Israeli military officials uniformly value the position, and believe it has helped to keep a lid on potential unrest in the occupied West Bank, despite the cataclysm unfolding in Gaza, where Israel’s war on Hamas is reported to have killed about 50,000 people (perhaps a third of them militants). In the West Bank, meanwhile, hundreds have been killed in the past year and a half.
Eliminating this position at this time is akin to dousing a tinderbox with kerosene. And it is, of course, not an isolated mistake.
In part through the efforts of the Elon Musk-led Department of Government Efficiency, the administration has plans to slash some 15% of U.S.-based State Department staff and “consolidate” more than 100 foreign policy bureaus.
Human rights, women’s empowerment, and atrocity prevention offices are being dismantled or merged out of existence — senseless moves often justified with vague accusations of “wokeness.” A similar coordinator for Ukrainian atrocities is being axed. Offices that respond to global food insecurity and disinformation campaigns are being gutted.
The consequences for U.S. soft power are staggering, offering a monumental assist to rivals like Russia. Disastrously, the administration is also eviscerating USAID, with the vast majority of its congressionally approved programs slated for cancellation. These include efforts to support democratic development, independent media and post-conflict reconstruction — the very tools that prevent the need for military intervention later.
Removing the USSC in the West Bank will most immediately hurt Israelis and Palestinians. But the grand Trump administration design of which it is a part will ultimately hurt the United States. Rubio’s cuts mirror Trump’s tariffs — policies universally condemned by experts, but advanced anyway as political theater.

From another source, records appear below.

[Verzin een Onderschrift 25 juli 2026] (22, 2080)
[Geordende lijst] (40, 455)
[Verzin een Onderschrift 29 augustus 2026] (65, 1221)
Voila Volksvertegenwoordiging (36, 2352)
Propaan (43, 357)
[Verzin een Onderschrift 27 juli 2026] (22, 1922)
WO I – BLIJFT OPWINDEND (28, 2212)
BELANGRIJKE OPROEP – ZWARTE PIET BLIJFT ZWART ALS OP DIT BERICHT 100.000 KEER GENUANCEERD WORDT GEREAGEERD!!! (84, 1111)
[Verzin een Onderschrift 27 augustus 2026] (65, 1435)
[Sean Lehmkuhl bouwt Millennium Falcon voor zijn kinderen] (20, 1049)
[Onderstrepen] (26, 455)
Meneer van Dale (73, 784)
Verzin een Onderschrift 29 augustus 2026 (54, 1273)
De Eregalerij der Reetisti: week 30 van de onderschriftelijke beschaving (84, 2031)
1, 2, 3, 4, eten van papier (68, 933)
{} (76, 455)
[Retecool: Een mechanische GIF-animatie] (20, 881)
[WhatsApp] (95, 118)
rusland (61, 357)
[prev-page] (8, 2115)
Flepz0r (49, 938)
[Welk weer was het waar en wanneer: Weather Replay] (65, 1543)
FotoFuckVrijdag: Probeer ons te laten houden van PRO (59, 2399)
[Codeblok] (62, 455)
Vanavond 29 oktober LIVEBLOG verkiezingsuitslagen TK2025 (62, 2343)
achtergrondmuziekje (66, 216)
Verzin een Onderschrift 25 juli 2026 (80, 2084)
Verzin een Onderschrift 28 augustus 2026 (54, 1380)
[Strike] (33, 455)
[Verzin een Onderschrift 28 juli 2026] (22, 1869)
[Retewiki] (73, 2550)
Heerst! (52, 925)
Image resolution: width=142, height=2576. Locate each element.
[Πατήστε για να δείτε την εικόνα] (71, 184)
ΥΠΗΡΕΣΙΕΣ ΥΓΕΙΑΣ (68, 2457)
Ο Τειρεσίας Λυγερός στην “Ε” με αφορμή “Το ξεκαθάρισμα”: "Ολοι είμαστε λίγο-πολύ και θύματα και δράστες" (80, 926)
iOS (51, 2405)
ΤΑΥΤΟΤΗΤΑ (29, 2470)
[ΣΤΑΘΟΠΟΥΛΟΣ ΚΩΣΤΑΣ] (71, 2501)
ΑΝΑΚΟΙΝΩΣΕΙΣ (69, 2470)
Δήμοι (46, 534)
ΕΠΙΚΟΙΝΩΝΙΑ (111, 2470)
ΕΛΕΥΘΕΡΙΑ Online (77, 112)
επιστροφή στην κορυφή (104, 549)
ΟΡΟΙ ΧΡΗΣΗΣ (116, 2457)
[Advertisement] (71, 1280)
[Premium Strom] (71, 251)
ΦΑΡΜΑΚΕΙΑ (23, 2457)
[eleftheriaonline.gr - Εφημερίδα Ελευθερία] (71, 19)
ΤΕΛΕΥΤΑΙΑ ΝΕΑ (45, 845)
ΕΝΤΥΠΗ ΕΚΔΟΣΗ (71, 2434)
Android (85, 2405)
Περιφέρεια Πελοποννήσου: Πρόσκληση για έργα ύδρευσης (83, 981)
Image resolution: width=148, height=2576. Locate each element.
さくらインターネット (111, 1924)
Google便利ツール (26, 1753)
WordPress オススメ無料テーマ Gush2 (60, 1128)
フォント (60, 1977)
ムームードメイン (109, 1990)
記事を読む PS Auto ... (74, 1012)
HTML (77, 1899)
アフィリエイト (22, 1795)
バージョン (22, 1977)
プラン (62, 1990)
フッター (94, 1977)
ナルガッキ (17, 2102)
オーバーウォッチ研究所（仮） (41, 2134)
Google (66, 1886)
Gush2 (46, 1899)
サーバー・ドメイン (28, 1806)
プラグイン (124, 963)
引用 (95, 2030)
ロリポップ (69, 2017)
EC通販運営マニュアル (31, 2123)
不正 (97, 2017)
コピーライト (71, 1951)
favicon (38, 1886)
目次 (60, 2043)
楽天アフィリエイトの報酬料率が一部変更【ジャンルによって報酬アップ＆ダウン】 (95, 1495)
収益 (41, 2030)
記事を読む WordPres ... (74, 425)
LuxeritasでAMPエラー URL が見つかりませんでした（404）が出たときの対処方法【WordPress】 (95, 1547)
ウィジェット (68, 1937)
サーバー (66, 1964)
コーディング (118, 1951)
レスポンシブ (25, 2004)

Whatever savings are to be had by cutting the USSC would be dwarfed by the cost of cleaning up the mess that will ensue should the West Bank explode in anger, as it very well might. Moreover, the USSC could be vital in the eventual post-war reconstruction of Gaza, possibly helping to train Palestinian forces to replace Hamas. The costs of giving up that possibility are also great.
Eliminating the role now amplifies the signal that horrified allies the world over have already received: The U.S. is no longer interested in being a useful player on the world stage, and with it the Middle East.
This is how superpowers lose influence: by becoming so hubristic that utter nonsense follows. Let’s hope it is not Israelis and Palestinians that pay the price of American folly.